:: RECORDS TO PROCESS ::
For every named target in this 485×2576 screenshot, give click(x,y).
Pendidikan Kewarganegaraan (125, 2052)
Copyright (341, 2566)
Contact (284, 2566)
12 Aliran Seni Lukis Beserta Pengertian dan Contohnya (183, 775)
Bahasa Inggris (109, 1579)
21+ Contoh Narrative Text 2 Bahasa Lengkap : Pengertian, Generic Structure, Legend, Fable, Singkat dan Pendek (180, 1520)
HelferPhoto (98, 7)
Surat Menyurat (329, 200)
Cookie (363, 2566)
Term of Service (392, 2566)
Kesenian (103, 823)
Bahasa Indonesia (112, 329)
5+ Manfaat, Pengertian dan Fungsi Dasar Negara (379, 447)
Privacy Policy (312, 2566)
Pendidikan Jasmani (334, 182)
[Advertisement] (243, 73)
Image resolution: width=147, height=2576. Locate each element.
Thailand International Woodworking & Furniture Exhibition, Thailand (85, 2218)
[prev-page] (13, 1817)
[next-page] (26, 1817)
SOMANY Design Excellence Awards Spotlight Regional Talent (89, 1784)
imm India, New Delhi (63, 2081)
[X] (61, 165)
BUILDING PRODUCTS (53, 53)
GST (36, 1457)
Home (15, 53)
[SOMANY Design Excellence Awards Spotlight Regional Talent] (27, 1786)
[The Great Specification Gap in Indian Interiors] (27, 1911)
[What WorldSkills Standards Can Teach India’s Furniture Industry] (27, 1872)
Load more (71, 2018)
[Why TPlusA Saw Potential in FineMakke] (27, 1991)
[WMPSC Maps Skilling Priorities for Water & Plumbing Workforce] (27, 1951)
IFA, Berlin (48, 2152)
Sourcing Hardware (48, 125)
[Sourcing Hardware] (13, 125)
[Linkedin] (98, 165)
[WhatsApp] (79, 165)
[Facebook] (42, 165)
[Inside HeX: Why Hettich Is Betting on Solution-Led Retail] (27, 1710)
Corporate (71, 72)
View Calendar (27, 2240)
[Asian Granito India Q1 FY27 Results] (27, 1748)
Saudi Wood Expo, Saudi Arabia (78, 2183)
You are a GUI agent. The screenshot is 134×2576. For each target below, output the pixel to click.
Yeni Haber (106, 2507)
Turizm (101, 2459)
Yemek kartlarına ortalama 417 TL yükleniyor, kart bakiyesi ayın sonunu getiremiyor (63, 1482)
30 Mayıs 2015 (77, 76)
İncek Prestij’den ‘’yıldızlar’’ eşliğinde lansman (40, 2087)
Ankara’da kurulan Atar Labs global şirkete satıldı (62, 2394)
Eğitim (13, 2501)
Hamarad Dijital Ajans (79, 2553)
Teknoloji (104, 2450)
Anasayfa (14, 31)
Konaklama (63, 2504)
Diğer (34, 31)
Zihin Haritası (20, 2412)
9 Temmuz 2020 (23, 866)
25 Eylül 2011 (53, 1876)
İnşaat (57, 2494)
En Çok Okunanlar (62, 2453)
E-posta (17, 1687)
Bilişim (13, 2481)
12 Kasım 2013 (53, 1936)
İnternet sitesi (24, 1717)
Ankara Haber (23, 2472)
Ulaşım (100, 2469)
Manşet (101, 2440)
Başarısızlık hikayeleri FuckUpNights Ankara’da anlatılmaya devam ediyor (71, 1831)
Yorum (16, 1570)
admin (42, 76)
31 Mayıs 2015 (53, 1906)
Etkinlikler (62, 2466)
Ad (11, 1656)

:: THE TASK ::
Find the string "Bahasa" in the data. Report each line it appears in.

:: ANSWER BOX ::
Bahasa Inggris (109, 1579)
21+ Contoh Narrative Text 2 Bahasa Lengkap : Pengertian, Generic Structure, Legend, Fable, Singkat dan Pendek (180, 1520)
Bahasa Indonesia (112, 329)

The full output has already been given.